11 septembre > Roman Royaume-Uni

John Major a beau avoir décrété l’avènement d’une "société sans classes", et Tony Blair avoir déclaré que "la guerre des classes est finie", d’après une récente étude la Grande-Bretagne demeure un pays où plus de 50 % de l’élite politique, administrative ou judiciaire provient du système des public schools, les écoles privées qui forment 7 % de la population. John King, lui, ne renonce pas à la lutte. Univers du ballon rond et des hooligans (The football factory, adapté au cinéma en 2004), phénomènes sociologiques tels le mouvement punk ou les Skinheads, titre de son précédent roman traduit au Diable vauvert en 2012, il ne cesse de dénoncer les structures hiérarchiques de la société britannique et de dépeindre les avatars de la culture ouvrière. Avec White trash il nous entraîne dans les couloirs de l’hôpital. De ce livre paru outre-Manche en 2002 - début du deuxième mandat de Tony Blair et poursuite de son cap social-libéral -, l’écrivain de la working class né en 1960 dit que c’est "une apologie du NHS", le National Health Service, la "Sécu" chérie des Anglais, la perle de l’Etat-providence mis en place après la Seconde Guerre mondiale.

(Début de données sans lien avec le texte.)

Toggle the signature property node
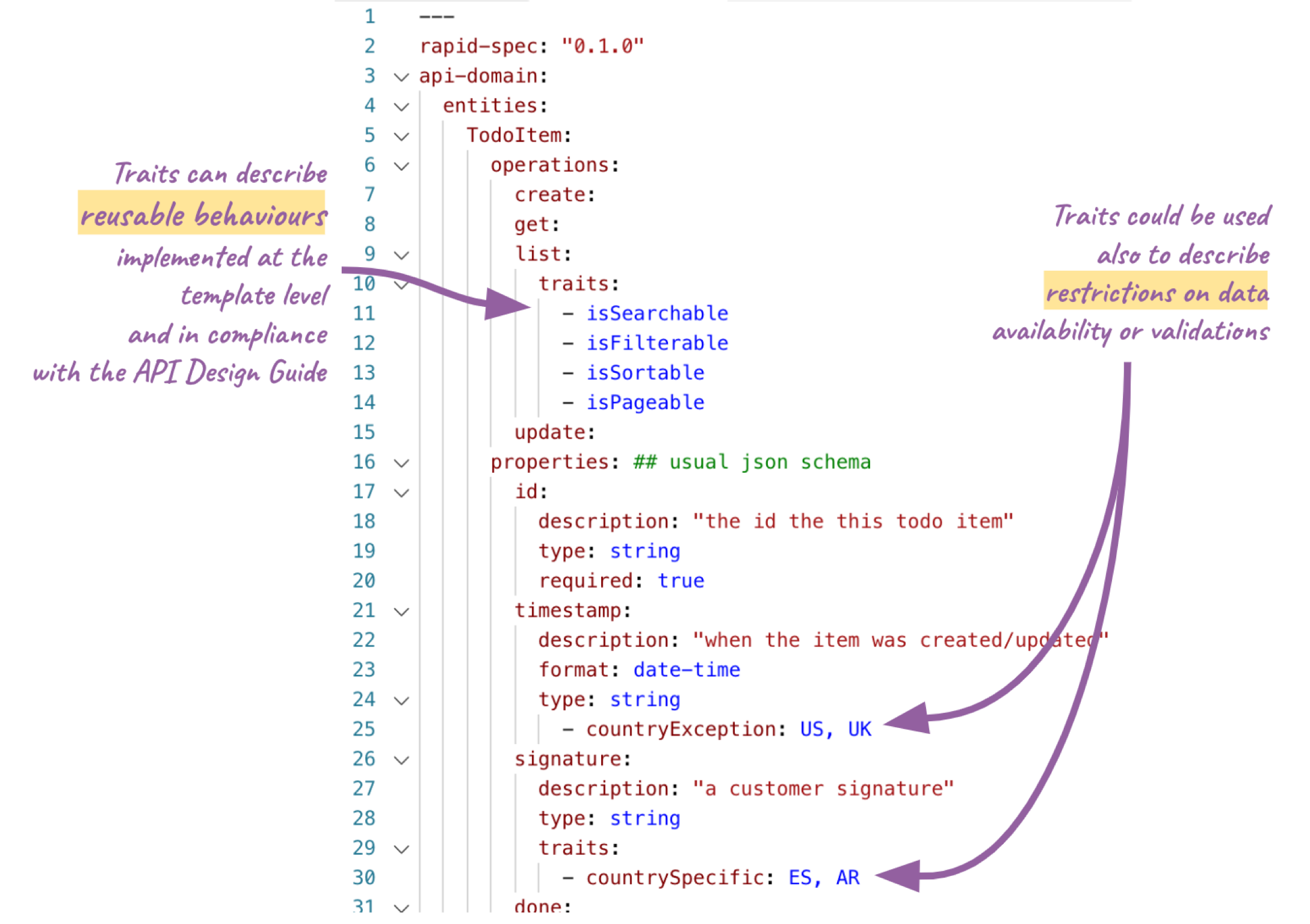Image resolution: width=1310 pixels, height=924 pixels. pyautogui.click(x=400, y=757)
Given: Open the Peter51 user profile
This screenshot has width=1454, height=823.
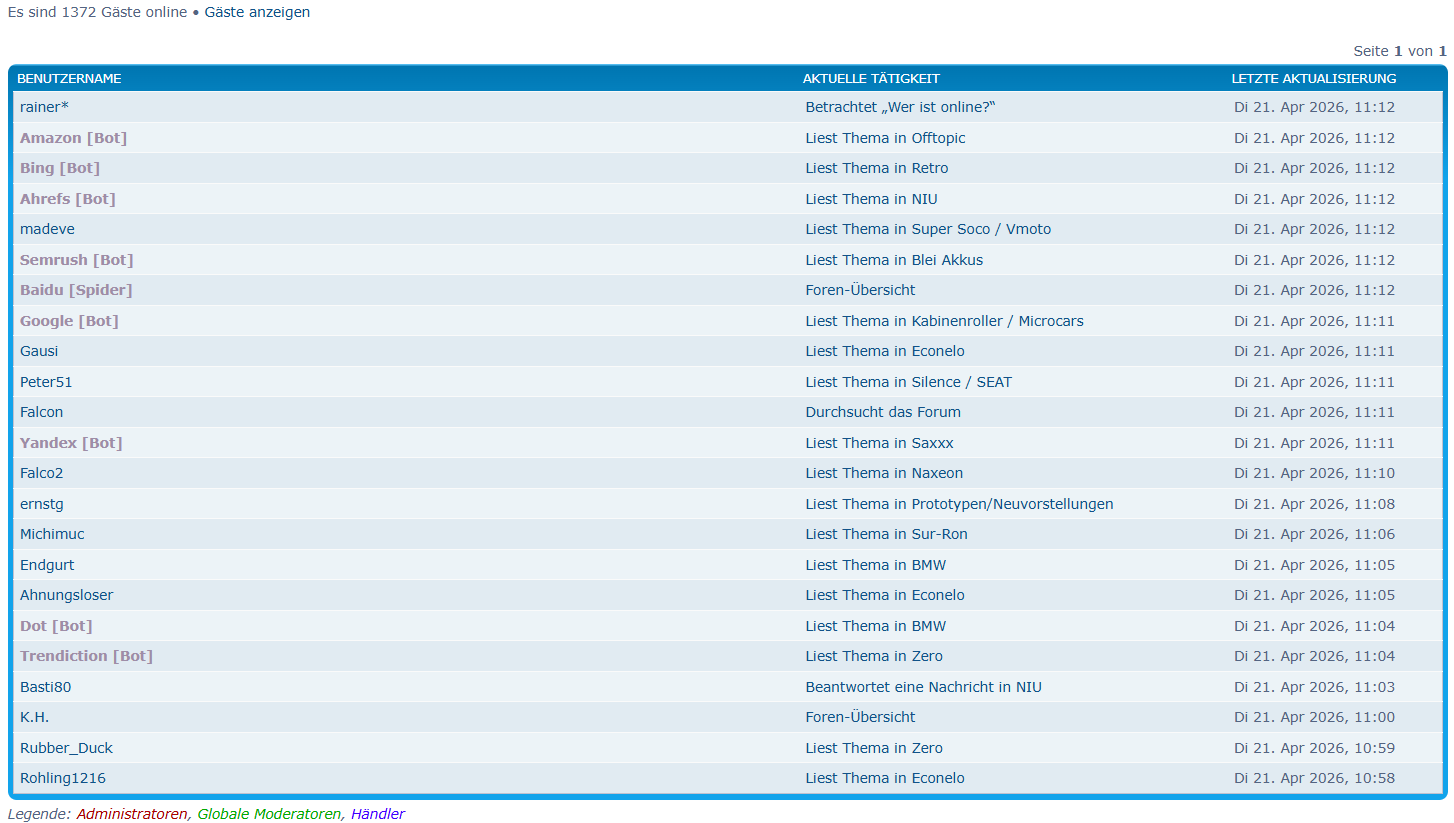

Ruby est infirmière et fait ce qu’elle peut dans un service public à la diète. Levée aux aurores, petit-déj’ au café d’en bas de chez elle quand elle a le temps, le boulot, les collègues, les cancans… Sa routine pourrait être triste mais Ruby ne l’est pas, car c’est une fille qui regarde du bon côté de la vie, la vie qu’elle entend préserver coûte que coûte malgré la vieillesse ou la maladie, comme si, en faisant ce métier, elle voulait réécrire l’histoire de son vieux chien qu’on avait piqué lorsqu’elle était petite. Ruby aime ses malades : notamment Ron Dawes, un octogénaire ex-syndicaliste et ancien de la marine qui l’enchante avec ses souvenirs d’aventures autour du monde. Hors de l’hôpital, elle vit aux rythmes électro qui la font vibrer, adore les soirées arrosées entre copines, les kebabs du petit matin au sortir de la boîte de nuit. M. Jeffreys, c’est tout le contraire de Ruby, cet homme aux allures de gentleman, policé, flegmatique, débarque dans l’établissement pour réduire les effectifs et libérer les lits. Quand Ron meurt alors qu’il avait l’air d’aller mieux, Ruby pleure et trouve son supérieur bienveillant avant que ses soupçons ne s’éveillent… White trash, expression consacrée pour désigner "les petits Blancs" et qui signifie littéralement "ordure blanche", s’inscrit dans la tradition du naturalisme prolétarien anglais, avec ce brin de manichéisme que rachète toutefois une intrigue policière bien menée. S. J. R.